L’ennesimo caso di omofobia giunge da Monte di Procida, in provincia di Napoli. Un quarantenne è stato cacciato dalla sua famiglia perché gay e, una volta trovatosi costretto a vivere in un sottoscala, ha dovuto essere ricoverato in ospedale a causa dei morsi dei topi. Era invalido al 100% dopo un incidente accaduto sulla nave da carico su cui lavorava. La storia di degrado è stata lanciata da Arcigay Antinoo di Napoli. Sergio è stato stato cacciato da casa lo scorso 2 ottobre. Ad impedirgli di poter entrare tra le mure domestiche e gettare i suoi vestiti dalla finestra è stato il fratello, già autore di svariate vessazioni legate al suo orientamento sessuale. Date le sue condizioni di totale indigenza, da quel giorno Sergio si è ritrovato costretto a vivere in un sottoscala, usando un secchio come bagno e lavandosi in una fontana nelle vicinanze. Si lavava solo nottetempo dato che si vergognava e temeva di essere visto dai vicini in quelle condizioni. Ora è ricoverato all’ospedale di Boscotrecase a causa di un’emorragia causata dai ripetuti morsi dei topi con cui condivideva il sottoscala.

«Ho incontrato il sindaco e i servizi sociali di Monte di Procida – ha dichiarato Antonello Sannino, presidente di Arcigay Napoli – che mi hanno assicurato un rapido intervento.
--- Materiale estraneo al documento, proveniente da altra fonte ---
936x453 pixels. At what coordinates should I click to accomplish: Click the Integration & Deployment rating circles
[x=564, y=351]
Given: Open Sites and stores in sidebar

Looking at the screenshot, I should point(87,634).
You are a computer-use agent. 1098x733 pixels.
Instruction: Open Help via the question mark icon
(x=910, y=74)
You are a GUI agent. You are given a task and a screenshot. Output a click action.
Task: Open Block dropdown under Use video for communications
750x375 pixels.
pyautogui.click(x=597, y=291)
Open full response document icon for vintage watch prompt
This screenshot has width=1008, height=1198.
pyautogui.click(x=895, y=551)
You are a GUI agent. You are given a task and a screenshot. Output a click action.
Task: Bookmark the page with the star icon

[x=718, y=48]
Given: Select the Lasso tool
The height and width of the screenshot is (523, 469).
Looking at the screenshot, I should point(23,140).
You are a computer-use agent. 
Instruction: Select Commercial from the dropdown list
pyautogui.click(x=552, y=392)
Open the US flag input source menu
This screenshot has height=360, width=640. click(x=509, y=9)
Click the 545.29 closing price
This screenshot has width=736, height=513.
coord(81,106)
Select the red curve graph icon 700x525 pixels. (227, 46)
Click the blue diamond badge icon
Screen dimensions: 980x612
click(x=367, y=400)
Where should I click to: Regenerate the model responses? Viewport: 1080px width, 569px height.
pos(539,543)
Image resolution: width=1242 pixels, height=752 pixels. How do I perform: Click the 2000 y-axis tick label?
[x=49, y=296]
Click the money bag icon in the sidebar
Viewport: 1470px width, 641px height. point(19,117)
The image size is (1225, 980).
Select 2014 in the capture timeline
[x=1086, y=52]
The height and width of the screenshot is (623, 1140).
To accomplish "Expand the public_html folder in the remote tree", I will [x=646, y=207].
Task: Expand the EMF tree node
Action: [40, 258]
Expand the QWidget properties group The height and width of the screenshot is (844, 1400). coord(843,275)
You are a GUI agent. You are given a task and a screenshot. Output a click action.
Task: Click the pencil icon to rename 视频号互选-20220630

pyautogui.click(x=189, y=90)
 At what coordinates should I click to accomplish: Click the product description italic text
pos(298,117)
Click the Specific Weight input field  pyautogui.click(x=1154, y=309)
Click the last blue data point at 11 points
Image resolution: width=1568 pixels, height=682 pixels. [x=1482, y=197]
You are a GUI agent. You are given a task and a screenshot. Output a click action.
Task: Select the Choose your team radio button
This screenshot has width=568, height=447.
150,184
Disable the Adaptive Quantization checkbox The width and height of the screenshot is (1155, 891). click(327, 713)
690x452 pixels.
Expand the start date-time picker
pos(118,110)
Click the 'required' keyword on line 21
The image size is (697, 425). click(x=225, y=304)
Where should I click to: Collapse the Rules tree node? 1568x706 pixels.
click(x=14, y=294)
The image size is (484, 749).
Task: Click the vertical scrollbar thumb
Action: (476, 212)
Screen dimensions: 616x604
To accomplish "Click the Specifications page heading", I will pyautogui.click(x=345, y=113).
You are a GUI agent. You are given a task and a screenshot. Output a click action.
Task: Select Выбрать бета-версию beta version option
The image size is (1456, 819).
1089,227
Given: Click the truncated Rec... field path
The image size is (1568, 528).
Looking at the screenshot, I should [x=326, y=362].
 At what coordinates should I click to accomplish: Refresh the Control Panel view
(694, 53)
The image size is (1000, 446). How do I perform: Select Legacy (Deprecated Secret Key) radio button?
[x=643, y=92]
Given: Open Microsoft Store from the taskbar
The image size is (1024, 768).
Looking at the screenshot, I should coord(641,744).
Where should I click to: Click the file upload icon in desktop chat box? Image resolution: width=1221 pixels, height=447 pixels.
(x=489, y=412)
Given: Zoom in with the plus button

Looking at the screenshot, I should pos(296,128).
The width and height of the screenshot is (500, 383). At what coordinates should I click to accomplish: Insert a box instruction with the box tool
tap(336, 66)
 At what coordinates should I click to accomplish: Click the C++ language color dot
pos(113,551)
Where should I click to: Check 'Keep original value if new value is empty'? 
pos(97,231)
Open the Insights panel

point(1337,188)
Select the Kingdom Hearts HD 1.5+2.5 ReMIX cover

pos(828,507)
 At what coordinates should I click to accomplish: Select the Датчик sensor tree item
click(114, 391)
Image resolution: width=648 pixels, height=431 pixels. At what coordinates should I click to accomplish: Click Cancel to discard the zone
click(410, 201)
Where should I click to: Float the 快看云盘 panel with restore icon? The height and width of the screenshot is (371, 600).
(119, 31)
Queste situazioni di degrado, che appartengono più al Medioevo che al 2018, sono inaccettabili. Ci auguriamo che l’amministrazione intervenga fattivamente e che la comunità di Monte di Procida si indigni ridando dignità alla vita di Sergio. La tempestività e l’efficienza, con cui le istituzioni e la società tutta daranno risposte concrete alla tragedia di Sergio, saranno cartina di tornasole della civiltà e dell’umanità di una comunità che non può restare indifferente davanti a questa sconvolgente storia di violenza e omofobia».